═════ Supplied passage ═════

Roles: What Exactly Am I Doing Here?

Roles: What Exactly Am I Doing Here?

The Transition from Generalizing to Specializing


You know how that goes, right? As an entrepreneur, you started out being everything to every part of your business and maybe you are still in that situation. Depending upon the nature of your business, it is next to impossible to define roles in the start up years; there are a lot of roles needing to be filled, but not enough work in each of them to create a steady job. If this continues into the growth years, it is a recipe for malfunction.

Perhaps you were fortunate to hire an entrepreneur in employee clothing who could troubleshoot, fill many shoes, identify opportunities and who could figure out a way to get it all done. As time goes on, allowing this sense of ownership with no evolution to a clear path, that kind of employee will either burn out or leave for new opportunities, especially if new hires are also vague about how they fit in. It becomes a competition that no one can win.


You need a plan.


If you find yourself in this kind of situation, where people are stepping on each other’s toes and there is no defined sense of responsibility, it’s time to get clear on the roles within your business. The best place to start is having a chat with your start up allstars, if they happen to still be around. They were a huge part in getting your business up and running and by now they know where they want to focus. They will also have a good idea of where the newer hires will be the best fit. Having a number of people in general roles can make it difficult for you to pinpoint the areas where they can shine.

═════ Data block ═════

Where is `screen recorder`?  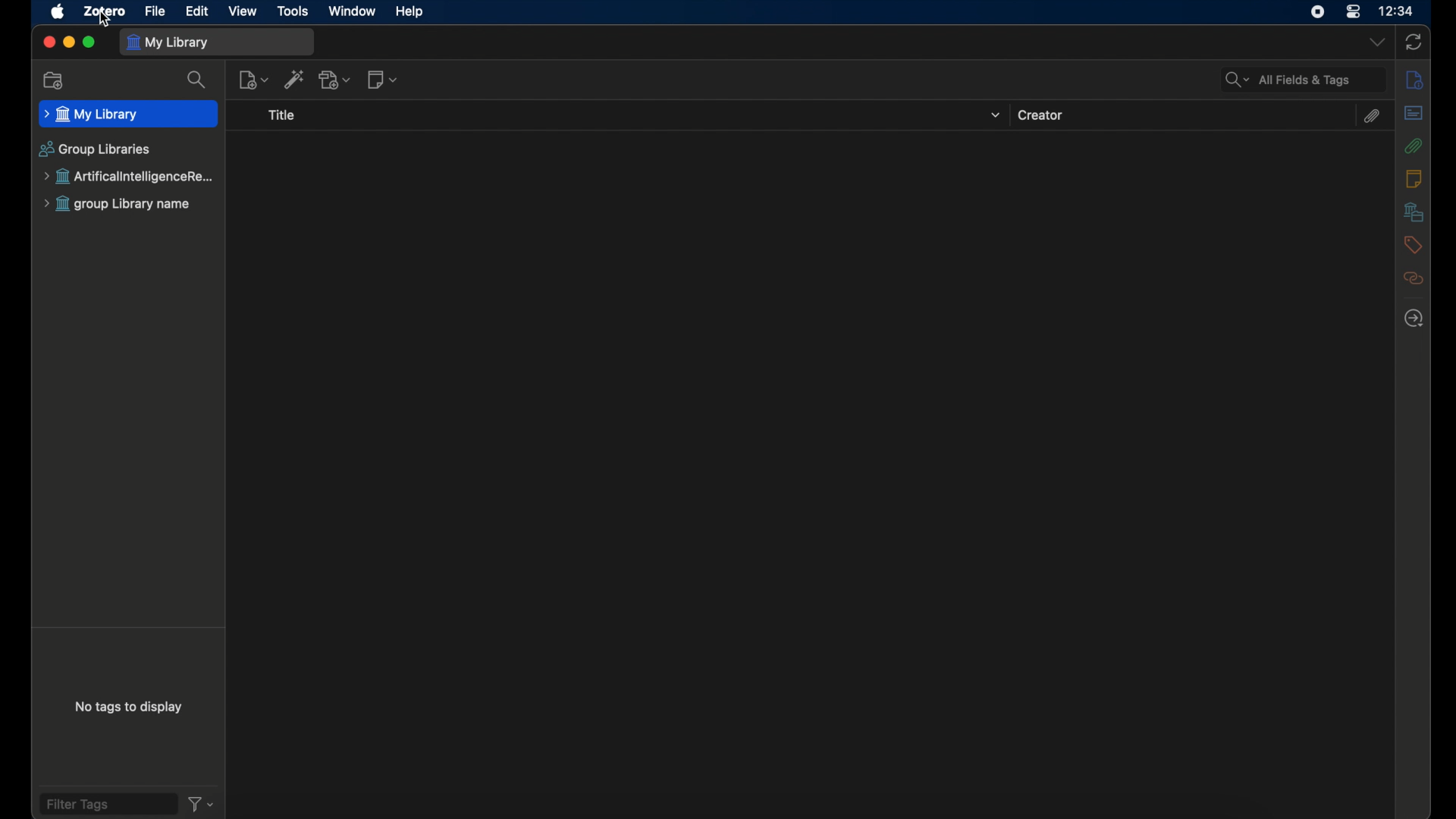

═════

Complete the following:
1 – In the roles article, what does the text say is the best place to start when getting clear on roles?
2 – Return the passage of the roles article from "Perhaps you were" to "one can win.", word for word.

Responses for each task:
1 – Having a chat with your start up allstars, if they happen to still be around.

2 –
Perhaps you were fortunate to hire an entrepreneur in employee clothing who could troubleshoot, fill many shoes, identify opportunities and who could figure out a way to get it all done. As time goes on, allowing this sense of ownership with no evolution to a clear path, that kind of employee will either burn out or leave for new opportunities, especially if new hires are also vague about how they fit in. It becomes a competition that no one can win.